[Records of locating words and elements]

⁂

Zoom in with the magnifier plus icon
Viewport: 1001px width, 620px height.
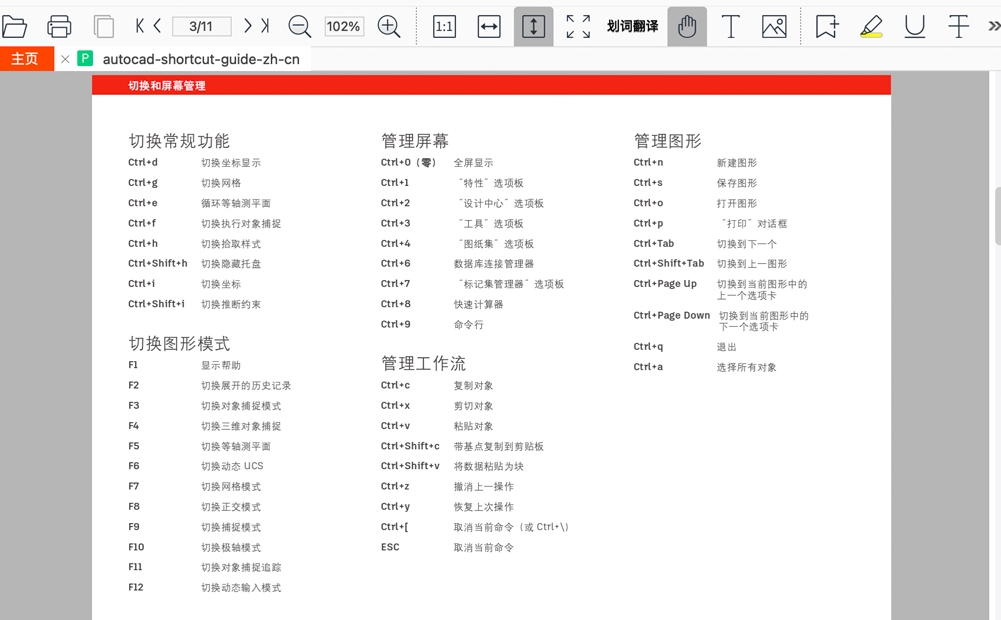[388, 27]
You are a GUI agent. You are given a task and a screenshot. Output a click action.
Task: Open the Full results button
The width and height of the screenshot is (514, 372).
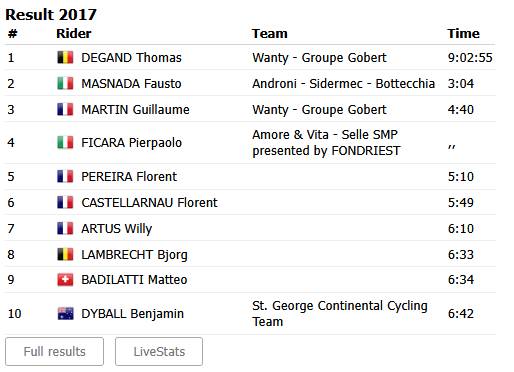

⁂

** Given instruction **
Write out everything from the line containing "You are a GUI" down through the end of the rows, swapping "Full results" for "All results" and leaving all else unchanged. Leave the pictures out of your answer.

** Complete response **
You are a GUI agent. You are given a task and a screenshot. Output a click action.
Task: Open the All results button
The width and height of the screenshot is (514, 372).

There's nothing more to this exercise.